April 29 – FOMC Statement Analysis
Information received since the Federal Open Market Committee met in March suggests that economic growth slowed during the winter months, in part reflecting transitory factors [revised from “economic growth has moderated somewhat”]. The pace of job gains moderated, and the unemployment rate remained steady [revised from “Labor market conditions have improved further, with strong job gains and a lower unemployment rate]. A range of labor market indicators suggests that underutilization of labor resources was little changed [revised from “continues to diminish”]. Growth in household spending declined [revised from “rising moderately”]; households’ real incomes rose strongly, partly reflecting earlier declines in energy prices, and consumer sentiment remains high [revised from “declines in energy prices have boosted household purchasing power.”]. Business fixed investment softened [revised from “is advancing”], the recovery in the housing sector remained slow, and exports declined [revised from “export growth has weakened”]. Inflation continued to run below the Committee’s longer-run objective, partly reflecting earlier declines in energy prices and decreasing prices of non-energy imports [revised from “Inflation has declined further below the Committee’s longer-run objective, largely reflecting declines in energy prices.”]. Market-based measures of inflation compensation remain low; survey-based measures of longer-term inflation expectations have remained stable.
Consistent with its statutory mandate, the Committee seeks to foster maximum employment and price stability. Although growth in output and employment slowed during the first quarter [further emphasizing slow Q1], the Committee continues to expect that, with appropriate policy accommodation, economic activity will expand at a moderate pace, with labor market indicators continuing to move toward levels the Committee judges consistent with its dual mandate. The Committee continues to see the risks to the outlook for economic activity and the labor market as nearly balanced. Inflation is anticipated to remain near its recent low level in the near term, but the Committee expects inflation to rise gradually toward 2 percent over the medium term as the labor market improves further and the transitory effects of declines in energy and import prices dissipate [revised from “effects of energy price declines and other factors dissipate”]. The Committee continues to monitor inflation developments closely.
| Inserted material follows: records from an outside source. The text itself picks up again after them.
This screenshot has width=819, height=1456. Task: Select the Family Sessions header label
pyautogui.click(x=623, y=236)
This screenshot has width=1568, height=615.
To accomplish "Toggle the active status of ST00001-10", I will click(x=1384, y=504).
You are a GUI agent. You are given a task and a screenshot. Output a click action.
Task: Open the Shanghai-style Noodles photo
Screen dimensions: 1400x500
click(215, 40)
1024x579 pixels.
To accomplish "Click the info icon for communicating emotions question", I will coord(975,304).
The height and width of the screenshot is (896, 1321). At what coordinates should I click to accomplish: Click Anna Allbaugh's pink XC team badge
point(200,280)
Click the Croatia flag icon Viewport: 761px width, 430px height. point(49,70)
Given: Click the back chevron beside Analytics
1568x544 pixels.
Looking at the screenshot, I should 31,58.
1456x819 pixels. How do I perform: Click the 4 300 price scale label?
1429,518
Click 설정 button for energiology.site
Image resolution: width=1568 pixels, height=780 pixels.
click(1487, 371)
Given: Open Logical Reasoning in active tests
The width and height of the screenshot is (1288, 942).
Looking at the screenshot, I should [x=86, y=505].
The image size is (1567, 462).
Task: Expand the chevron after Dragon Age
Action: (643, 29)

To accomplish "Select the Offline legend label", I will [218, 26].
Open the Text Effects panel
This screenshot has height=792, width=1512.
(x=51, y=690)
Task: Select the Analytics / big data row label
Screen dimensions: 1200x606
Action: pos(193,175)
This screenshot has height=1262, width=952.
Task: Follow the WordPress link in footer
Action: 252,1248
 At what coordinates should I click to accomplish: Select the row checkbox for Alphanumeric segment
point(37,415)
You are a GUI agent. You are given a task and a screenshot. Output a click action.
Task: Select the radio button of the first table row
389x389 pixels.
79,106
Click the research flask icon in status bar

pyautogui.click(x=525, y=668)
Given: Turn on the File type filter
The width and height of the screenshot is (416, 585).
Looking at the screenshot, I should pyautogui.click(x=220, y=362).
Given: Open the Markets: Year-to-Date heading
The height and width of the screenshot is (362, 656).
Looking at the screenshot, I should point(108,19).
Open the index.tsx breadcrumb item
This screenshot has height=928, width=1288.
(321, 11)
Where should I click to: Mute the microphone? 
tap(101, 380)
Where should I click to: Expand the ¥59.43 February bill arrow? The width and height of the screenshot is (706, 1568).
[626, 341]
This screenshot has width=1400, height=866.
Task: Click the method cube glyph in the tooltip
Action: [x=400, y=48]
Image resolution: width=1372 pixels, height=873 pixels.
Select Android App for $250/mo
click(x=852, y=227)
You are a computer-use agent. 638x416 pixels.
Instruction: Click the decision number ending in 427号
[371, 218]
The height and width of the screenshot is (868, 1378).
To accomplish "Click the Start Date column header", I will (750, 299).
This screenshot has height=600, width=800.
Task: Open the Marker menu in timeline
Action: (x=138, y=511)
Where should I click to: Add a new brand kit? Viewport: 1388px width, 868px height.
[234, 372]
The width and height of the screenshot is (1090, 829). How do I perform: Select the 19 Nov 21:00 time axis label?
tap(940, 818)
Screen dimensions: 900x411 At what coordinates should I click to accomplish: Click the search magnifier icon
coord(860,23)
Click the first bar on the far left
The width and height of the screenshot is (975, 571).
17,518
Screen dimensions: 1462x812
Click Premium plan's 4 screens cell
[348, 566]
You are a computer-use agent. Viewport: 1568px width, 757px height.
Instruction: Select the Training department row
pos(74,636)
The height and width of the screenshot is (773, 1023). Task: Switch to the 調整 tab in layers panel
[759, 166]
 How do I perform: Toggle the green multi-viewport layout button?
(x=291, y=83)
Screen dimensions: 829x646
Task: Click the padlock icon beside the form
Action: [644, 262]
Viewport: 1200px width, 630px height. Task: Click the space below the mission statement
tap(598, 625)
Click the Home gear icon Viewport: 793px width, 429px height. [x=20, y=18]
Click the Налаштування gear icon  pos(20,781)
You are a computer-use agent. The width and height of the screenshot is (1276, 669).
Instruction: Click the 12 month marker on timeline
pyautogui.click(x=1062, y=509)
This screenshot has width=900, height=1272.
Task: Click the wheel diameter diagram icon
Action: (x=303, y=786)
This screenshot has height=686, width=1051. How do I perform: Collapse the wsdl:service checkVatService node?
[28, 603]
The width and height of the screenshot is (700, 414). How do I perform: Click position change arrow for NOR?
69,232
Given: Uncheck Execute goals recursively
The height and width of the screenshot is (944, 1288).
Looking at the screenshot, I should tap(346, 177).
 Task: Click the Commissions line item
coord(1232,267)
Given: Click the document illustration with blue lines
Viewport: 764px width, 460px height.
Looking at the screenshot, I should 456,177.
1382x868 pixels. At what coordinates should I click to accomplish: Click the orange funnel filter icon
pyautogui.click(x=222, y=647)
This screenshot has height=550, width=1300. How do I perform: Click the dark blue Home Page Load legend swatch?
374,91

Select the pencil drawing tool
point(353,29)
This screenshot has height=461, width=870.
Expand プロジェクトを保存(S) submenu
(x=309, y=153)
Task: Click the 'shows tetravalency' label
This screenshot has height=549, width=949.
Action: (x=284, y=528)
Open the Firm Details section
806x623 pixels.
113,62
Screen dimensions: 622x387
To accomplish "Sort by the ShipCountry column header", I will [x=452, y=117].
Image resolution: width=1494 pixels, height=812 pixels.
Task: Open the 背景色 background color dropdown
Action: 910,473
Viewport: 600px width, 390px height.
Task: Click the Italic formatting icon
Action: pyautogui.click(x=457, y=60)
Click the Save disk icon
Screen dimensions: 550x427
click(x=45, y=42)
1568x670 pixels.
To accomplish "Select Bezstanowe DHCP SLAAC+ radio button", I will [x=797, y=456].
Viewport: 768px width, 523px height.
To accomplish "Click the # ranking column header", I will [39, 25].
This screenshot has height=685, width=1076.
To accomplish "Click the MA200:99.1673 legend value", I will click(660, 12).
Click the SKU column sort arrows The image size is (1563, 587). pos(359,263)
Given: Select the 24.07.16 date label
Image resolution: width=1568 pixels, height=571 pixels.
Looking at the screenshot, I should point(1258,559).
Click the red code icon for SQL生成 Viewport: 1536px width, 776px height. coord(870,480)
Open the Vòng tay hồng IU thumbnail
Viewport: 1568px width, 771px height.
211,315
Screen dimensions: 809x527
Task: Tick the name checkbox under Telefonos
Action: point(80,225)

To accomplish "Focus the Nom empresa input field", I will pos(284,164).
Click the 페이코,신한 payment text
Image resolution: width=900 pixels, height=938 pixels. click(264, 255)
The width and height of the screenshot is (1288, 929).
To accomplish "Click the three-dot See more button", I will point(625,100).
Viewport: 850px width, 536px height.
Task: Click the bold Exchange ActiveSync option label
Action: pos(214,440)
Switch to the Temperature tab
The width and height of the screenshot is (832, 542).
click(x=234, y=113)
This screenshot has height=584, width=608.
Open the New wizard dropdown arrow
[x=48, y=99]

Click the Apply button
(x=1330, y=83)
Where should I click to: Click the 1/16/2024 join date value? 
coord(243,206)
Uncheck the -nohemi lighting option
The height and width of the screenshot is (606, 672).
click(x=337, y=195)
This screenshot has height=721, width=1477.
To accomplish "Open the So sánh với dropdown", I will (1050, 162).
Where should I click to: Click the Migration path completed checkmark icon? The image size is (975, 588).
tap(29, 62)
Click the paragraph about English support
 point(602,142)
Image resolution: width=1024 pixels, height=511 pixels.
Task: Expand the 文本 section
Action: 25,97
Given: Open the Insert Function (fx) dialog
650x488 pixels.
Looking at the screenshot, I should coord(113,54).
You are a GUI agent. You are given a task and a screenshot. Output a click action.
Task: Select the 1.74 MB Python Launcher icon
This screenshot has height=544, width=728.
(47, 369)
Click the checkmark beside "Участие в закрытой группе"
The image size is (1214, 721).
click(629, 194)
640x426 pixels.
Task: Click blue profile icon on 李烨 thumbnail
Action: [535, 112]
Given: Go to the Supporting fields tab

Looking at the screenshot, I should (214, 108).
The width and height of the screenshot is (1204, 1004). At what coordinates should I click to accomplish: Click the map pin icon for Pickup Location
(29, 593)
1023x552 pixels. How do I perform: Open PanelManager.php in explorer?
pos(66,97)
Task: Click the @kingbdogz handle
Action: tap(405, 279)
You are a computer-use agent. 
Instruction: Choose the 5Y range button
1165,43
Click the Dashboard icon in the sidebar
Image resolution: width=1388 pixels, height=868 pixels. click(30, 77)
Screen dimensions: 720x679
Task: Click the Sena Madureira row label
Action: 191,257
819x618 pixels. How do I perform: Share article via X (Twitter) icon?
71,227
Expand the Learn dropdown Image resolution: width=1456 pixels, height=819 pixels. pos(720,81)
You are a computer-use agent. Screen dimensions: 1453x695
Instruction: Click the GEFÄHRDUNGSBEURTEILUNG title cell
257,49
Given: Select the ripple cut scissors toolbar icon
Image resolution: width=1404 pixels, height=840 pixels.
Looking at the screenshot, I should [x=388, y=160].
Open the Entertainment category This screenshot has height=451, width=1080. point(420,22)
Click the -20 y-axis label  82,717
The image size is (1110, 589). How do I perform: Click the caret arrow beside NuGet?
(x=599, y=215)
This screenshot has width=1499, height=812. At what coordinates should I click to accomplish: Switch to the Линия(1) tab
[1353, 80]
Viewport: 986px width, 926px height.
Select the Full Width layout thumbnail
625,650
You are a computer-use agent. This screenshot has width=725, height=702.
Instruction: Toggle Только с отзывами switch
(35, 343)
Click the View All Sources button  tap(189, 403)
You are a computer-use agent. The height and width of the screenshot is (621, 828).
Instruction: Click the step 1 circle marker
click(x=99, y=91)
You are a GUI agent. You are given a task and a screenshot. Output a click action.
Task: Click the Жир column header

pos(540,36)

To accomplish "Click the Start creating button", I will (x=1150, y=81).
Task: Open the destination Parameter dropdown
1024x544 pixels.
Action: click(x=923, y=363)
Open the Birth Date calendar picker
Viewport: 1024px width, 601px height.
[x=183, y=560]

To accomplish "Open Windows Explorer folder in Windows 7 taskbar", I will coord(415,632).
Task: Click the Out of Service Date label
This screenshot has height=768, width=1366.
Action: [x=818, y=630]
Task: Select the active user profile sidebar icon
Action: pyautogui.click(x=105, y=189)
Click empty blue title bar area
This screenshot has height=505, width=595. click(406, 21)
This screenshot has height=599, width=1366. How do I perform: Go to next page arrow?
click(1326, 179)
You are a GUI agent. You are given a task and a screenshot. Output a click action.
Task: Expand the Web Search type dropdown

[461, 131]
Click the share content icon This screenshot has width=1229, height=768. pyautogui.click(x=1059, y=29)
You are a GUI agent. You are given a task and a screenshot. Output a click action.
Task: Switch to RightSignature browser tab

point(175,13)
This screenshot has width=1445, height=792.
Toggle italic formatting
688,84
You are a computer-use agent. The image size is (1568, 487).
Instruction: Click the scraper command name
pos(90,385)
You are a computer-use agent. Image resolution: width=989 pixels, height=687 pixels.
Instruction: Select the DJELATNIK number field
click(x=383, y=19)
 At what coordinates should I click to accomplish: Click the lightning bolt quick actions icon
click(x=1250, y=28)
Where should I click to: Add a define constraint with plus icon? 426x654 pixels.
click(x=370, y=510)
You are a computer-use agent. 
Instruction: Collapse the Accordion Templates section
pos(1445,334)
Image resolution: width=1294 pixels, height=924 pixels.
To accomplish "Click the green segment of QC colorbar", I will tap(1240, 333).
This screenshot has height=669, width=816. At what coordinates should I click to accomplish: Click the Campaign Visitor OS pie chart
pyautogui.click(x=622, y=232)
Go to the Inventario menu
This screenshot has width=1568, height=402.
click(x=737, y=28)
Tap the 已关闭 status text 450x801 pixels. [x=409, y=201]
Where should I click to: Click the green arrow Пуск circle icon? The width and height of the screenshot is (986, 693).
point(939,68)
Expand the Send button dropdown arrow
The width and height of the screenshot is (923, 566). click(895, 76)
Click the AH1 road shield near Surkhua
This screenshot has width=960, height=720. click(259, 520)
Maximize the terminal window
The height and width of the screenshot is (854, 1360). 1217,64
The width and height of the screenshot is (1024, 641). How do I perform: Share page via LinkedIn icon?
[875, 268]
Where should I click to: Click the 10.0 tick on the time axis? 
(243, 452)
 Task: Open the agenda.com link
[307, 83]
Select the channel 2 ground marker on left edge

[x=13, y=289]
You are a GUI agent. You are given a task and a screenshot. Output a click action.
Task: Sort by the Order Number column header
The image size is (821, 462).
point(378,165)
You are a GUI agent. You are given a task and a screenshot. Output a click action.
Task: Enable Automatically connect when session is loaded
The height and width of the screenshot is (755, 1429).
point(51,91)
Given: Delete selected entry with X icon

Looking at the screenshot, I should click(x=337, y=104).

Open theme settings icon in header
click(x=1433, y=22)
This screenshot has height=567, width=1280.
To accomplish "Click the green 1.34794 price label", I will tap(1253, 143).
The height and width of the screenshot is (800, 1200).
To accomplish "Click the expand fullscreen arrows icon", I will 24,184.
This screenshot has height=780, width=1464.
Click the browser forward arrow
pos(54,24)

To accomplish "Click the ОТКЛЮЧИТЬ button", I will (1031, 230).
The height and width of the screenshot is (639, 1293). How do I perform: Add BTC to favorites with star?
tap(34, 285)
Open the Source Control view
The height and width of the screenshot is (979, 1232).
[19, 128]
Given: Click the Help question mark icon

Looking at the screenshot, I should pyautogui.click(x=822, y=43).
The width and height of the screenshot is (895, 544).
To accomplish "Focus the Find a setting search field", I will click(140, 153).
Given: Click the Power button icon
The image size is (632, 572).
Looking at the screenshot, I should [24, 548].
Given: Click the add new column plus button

To support continued progress toward maximum employment and price stability, the Committee today reaffirmed its view that the current 0 to 1/4 percent target range for the federal funds rate remains appropriate. In determining how long to maintain this target range, the Committee will assess progress–both realized and expected–toward its objectives of maximum employment and 2 percent inflation. This assessment will take into account a wide range of information, including measures of labor market conditions, indicators of inflation pressures and inflation expectations, and readings on financial and international developments. [REMOVES last calendar guidance “Consistent with its previous statement, the Committee judges that an increase in the target range for the federal funds rate remains unlikely at the April FOMC meeting.”] The Committee anticipates that it will be appropriate to raise the target range for the federal funds rate when it has seen further improvement in the labor market and is reasonably confident that inflation will move back to its 2 percent objective over the medium term. [REMOVES This change in the forward guidance does not indicate that the Committee has decided on the timing of the initial increase in the target range.]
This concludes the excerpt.